With all that said, since we cover niche news stories the length / depth of the content is dependent on the stories themselves. For instance, if a company releases an updated checklist for one of their sets, it may only give me enough information to create a 200 word article. But since its information that is both helpful and relevant to my readers, I publish it anyway. Maybe its time to cut that portion of my business out though and double down on other types of content so that I don't have news stories pulling the rest of my site's content down.

I should have been a little more careful with my phrasing. Your site fits the description of a content farm. It looks and smells like one.

My reference to Wikipedia was to the quality of their articles.

I know they're not exactly the same thing, but look at these:

http://en.wikipedia.org/wiki/T206_Honus_Wagner

http://www.cardboardconnection.com/baseball/t206-wagner-card...

All your content appears to be about this thin, and you have tens of thousands of pages like this. That's what a content farm looks like to me and Google.
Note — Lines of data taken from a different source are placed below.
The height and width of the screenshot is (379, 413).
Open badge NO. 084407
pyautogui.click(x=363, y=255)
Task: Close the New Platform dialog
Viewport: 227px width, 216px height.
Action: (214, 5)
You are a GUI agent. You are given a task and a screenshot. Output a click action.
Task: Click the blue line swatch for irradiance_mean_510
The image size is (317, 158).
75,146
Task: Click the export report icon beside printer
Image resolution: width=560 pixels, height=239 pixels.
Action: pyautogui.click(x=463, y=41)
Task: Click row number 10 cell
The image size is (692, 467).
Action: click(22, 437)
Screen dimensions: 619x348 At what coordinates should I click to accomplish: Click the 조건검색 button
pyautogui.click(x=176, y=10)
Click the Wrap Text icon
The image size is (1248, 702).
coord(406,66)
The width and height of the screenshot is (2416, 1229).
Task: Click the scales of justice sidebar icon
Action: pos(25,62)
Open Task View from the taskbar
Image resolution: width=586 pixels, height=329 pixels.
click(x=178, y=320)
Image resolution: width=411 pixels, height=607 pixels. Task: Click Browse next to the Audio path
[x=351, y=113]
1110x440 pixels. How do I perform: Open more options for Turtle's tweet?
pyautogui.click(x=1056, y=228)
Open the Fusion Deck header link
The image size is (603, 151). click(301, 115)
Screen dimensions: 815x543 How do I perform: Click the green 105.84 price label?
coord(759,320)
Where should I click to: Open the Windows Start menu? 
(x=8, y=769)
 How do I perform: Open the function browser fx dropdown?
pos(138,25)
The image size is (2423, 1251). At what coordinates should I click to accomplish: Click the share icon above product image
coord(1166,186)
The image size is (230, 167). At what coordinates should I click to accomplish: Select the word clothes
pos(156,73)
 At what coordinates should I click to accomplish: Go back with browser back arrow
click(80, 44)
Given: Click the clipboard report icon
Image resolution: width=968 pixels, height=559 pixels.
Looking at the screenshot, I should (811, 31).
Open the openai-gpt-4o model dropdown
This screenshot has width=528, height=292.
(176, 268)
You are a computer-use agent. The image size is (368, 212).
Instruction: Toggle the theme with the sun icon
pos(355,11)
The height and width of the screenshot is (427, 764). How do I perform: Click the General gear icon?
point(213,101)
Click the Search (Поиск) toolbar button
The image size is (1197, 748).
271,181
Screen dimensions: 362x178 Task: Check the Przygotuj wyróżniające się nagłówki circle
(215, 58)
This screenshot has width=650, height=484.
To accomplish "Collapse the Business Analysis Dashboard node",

Thank you very much for the clarification. While I don't have tens of thousands of pages like that (my site has under 10,000 pages in all and lots of those pages are very informative, rich resources), your point is well taken. It prompted me to look back over my last couple of years worth of content in a whole new light. Thus far I've deleted several hundred old news articles with no residual value, and repurposed several dozen news stories into evergreen reference articles that present lasting value to readers. And I have only gone through about 1/3 of my site's articles thus far. The end result is going to be a much better, more useful site for my readers - which is really exciting.

So thank you for your insight, and thanks to everyone else for their feedback as it has been extremely helpful.

I get about 2000 searches or so per month of people looking specifically for my brand.For my particular niche that's actually really good though. Other then the manufacturers ( and one other big site, no one has enough brand recognition to generate the searches necessary to be graphed on Google Trends.